I’m working on a hierarchical beta-binomial model with order constraints for prevalence in different age groups. Here is the description of the model and the Stan code I’ve written so far.

### Model Description

The hierarchical model can be described as follows:

The number of cases y_i in each age group i follows a binomial distribution:

y_i \sim \text{Binomial}(n_i, \pi_i)

where n_i is the number of individuals in age group i and \pi_i is the prevalence.

The prevalence \pi_i follows a beta distribution with order constraints:

\pi_i \sim \text{Beta}(\alpha_i, \beta_i) I(\pi_{i-1}, \pi_{i+1})

where I(\pi_{i-1}, \pi_{i+1}) is an indicator function ensuring that \pi_{i-1} \leq \pi_i \leq \pi_{i+1} .

Hyperpriors for (\alpha) and (\beta) are specified as truncated normal distributions:

\alpha_i \sim \text{Normal}(0, 1000) T[0, \infty)

\beta_i \sim \text{Normal}(0, 1000) T[0, \infty)

### Stan Code

Below is the Stan code I have written.
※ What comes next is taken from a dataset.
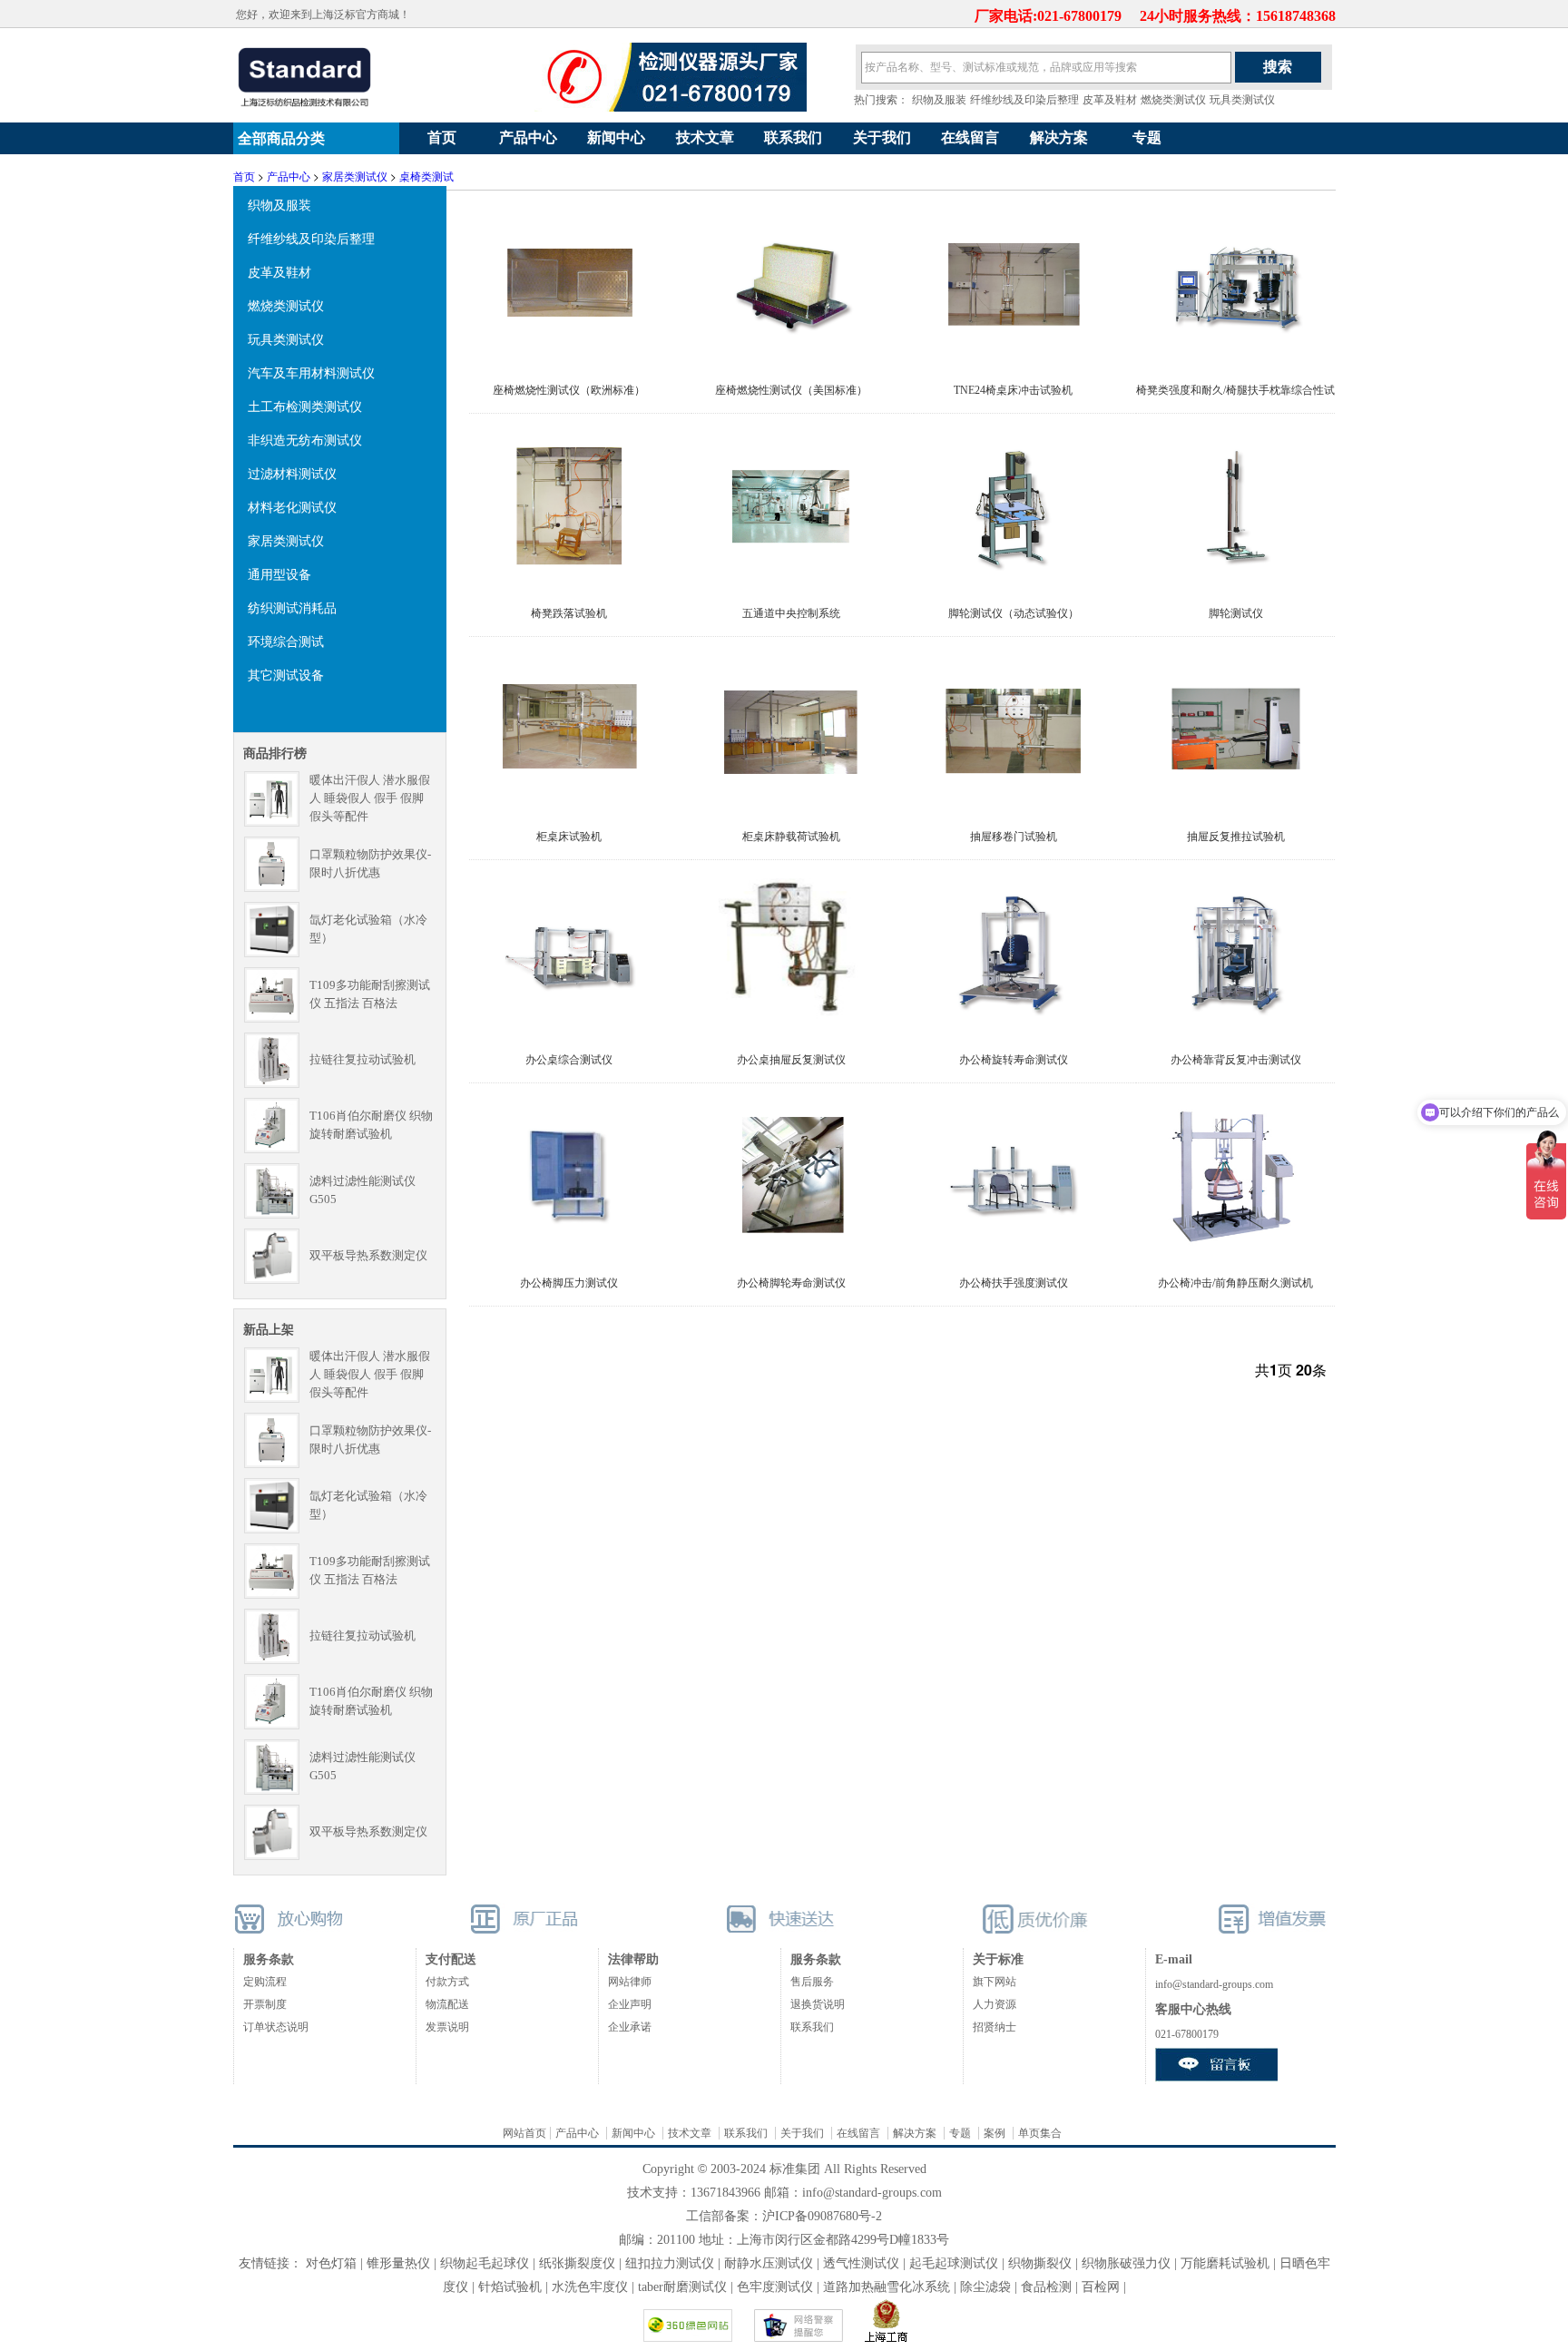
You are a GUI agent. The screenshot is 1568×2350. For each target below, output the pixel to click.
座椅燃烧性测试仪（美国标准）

I would appreciate any feedback or suggestions for improvements.

stan

```
data {
int<lower=1> Nage; // Number of age groups
vector[Nage] age; // Age vector
int<lower=0> posi[Nage]; // Number of positive cases
int<lower=0> ni[Nage]; // Number of trials
}
parameters {
vector<lower=0>[Nage] alpha;
vector<lower=0>[Nage] beta;
vector<lower=0,upper = 1>[Nage] pi;
}
model {
for( i in 1:Nage){
alpha[i] ~ normal(0,sqrt(1/0.001));
beta[i] ~ normal(0,sqrt(1/0.00001));
}
pi[1] ~ beta(alpha[1],beta[1])T[,pi[2]];
for(k in 2:(Nage-1)){
pi[k] ~ beta(alpha[k],beta[k])T[pi[k-1],pi[k+1]];
}
pi[Nage] ~ beta(alpha[Nage],beta[Nage])T[pi[Nage-1],0.96];
for( i in 1:Nage){
posi[i] ~ binomial(ni[i], pi[i]);
}
}
```

When I run the model, I encounter the following error message:

Chain 1: Initialization between (-2, 2) failed after 100 attempts. Chain 1: Try specifying initial values, reducing ranges of constrained values, or reparameterizing the model. [1] “Error : Initialization failed.” [1] “error occurred during calling the sampler; sampling not done”

Do you have any ideas to fix this problem? Thank you for your help!